Seeing the Whole
Gurdjieff once said:
"To know is to know all, not to know all is not to know. To know all it is necessary to know very little,
but to know that very little, one must first know pretty much."
The Enneagram is an experience of that little; but to understand it we
need much experience. It can become for each of us an endless source of
understanding and inspiration, for it enables our thought processes to shape
themselves both according to the shape of the world and to that of our own
being. It is an instrument that enables us to see when and how events
conform to cosmic laws and so recognize what is possible and what is
impossible in human undertakings.
The Enneagram is an instrument to help us to achieve triadic perception
and mentation. Whereas our ordinary mental processes are linear and
sequential, the world in which we live is threefold. According to Gurdjieff,
threefoldness is one of the "fundamental Sacred Cosmic Laws" and must be
studied by anyone who wishes to understand himself and the world in which he
lives.
We find it hard to look at the whole of what is happening in and around
us because our thinking is linear, by which I mean thinking along one single
line or by association. We miss significant episodes and cannot understand
how it is that processes go the way they do.
When things go wrong we seldom know where, nor how to put them right.

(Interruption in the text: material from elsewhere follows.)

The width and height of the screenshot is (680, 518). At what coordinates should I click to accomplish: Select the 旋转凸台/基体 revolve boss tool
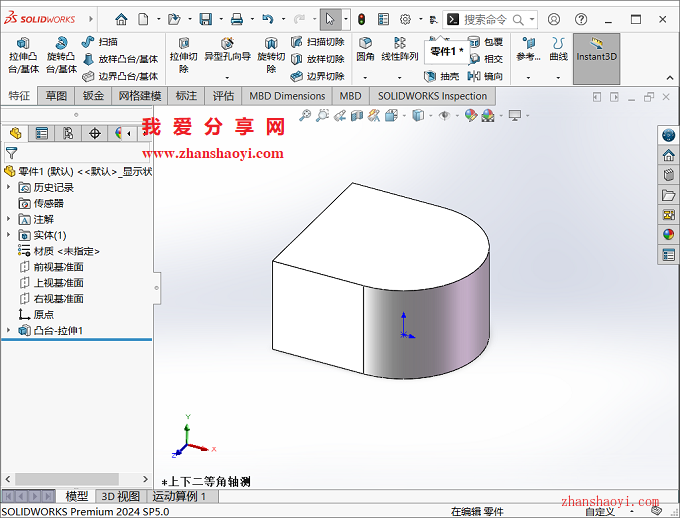pos(61,54)
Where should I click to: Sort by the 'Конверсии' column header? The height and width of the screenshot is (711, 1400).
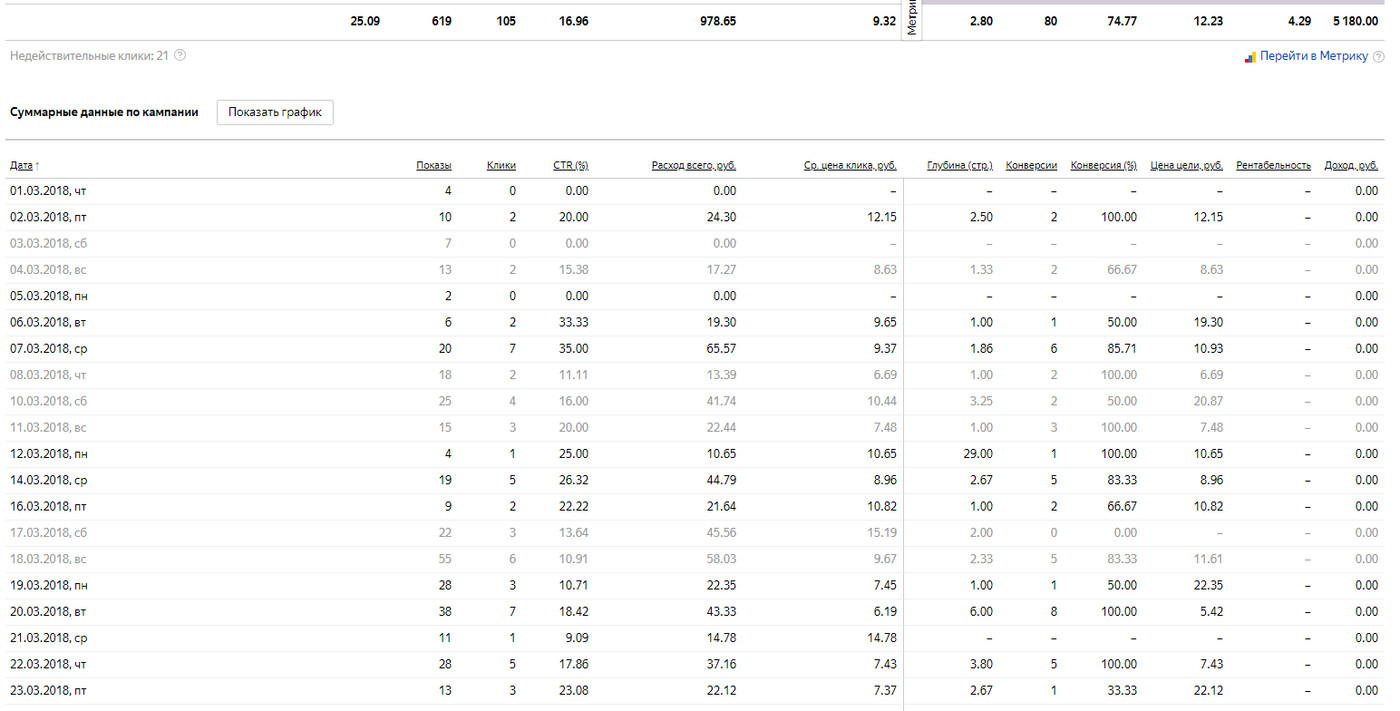pos(1031,165)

This is not a serious handicap in thinking about processes that are
themselves linear, such as most of those in the material world. However it
breaks down when we try to think about man and his ways, for these are not
linear.
Man is very complex and his life is always made up of different processes
that cannot be separated without falsification. To think about man
effectively we must get beyond linear thinking in order to see the inner
cohesion.
The spiritual world is totally non-linear and this is why we cannot
ordinarily think about it at all. We must therefore find a new way of
thinking.
In order to change our way of thinking we have first of all to recognize
that it is not a matter of looking along several different lines at once but
recognizing that there is structure in what we are looking at. The structure
may be imperfect, but if it were not there at all, we could understand
nothing.
Source: "Enneagram Studies", by
J.G.Bennett, p. 6-7.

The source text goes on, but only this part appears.